(Items on finding words and elements)
################

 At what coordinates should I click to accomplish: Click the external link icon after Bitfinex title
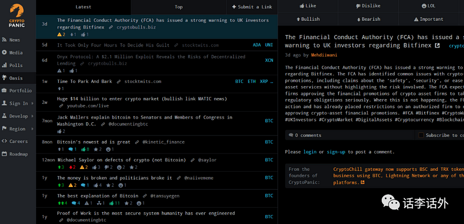click(x=437, y=46)
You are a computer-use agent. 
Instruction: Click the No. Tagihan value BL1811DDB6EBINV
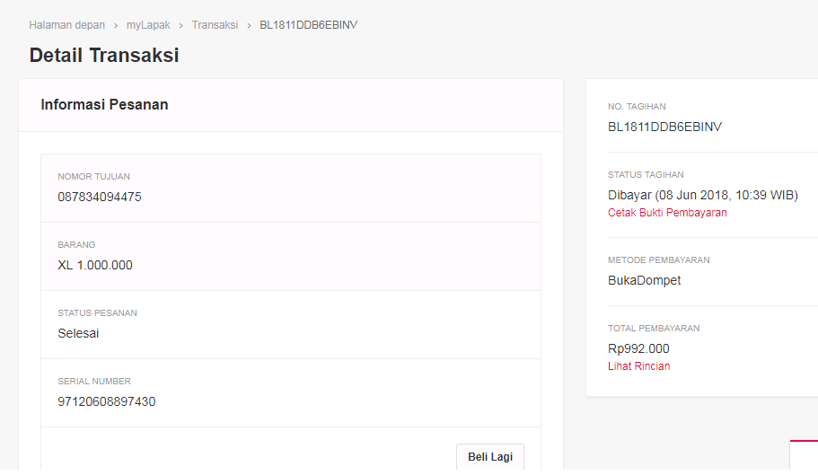click(664, 128)
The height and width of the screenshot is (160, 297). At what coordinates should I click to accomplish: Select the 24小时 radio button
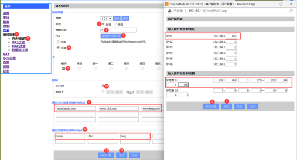[103, 86]
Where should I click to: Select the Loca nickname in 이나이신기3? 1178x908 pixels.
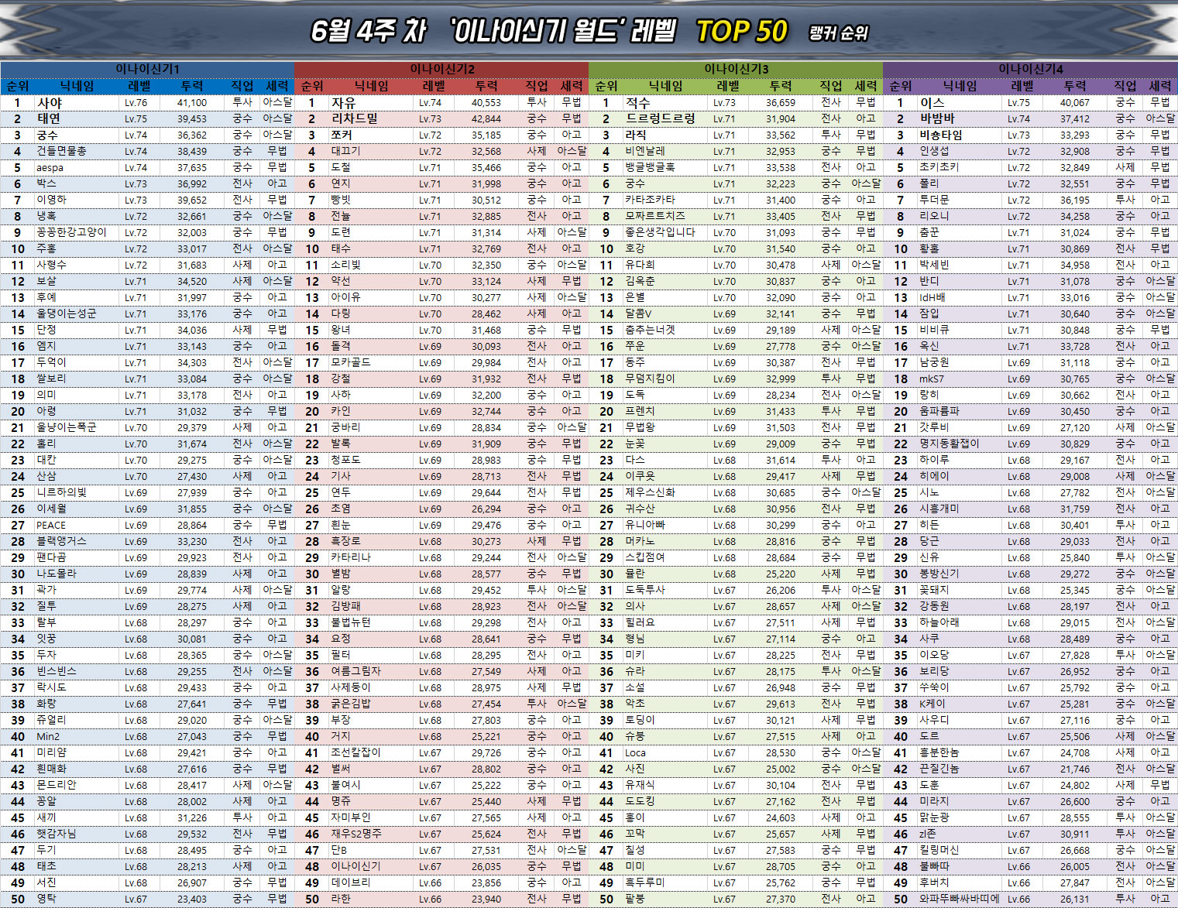[x=635, y=752]
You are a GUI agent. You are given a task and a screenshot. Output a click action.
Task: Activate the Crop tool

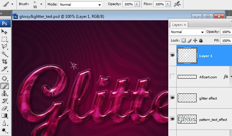[x=5, y=61]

################

WHAT TO WORK ON —
From the line with "You are a computer-use agent." through the end of the items, rewrite the lines with "agent" changed to "assistant" and nothing else altered. Omit the pictures.

RESULT —
You are a computer-use assistant. 
Instruction: Click the No. Tagihan value BL1811DDB6EBINV
click(664, 128)
The height and width of the screenshot is (160, 297). At what coordinates should I click to accomplish: Select the 24小时 radio button
[103, 86]
Where should I click to: Select the Loca nickname in 이나이신기3? 1178x908 pixels.
[x=635, y=752]
You are a GUI assistant. You are given a task and a screenshot. Output a click action.
Task: Activate the Crop tool

[x=5, y=61]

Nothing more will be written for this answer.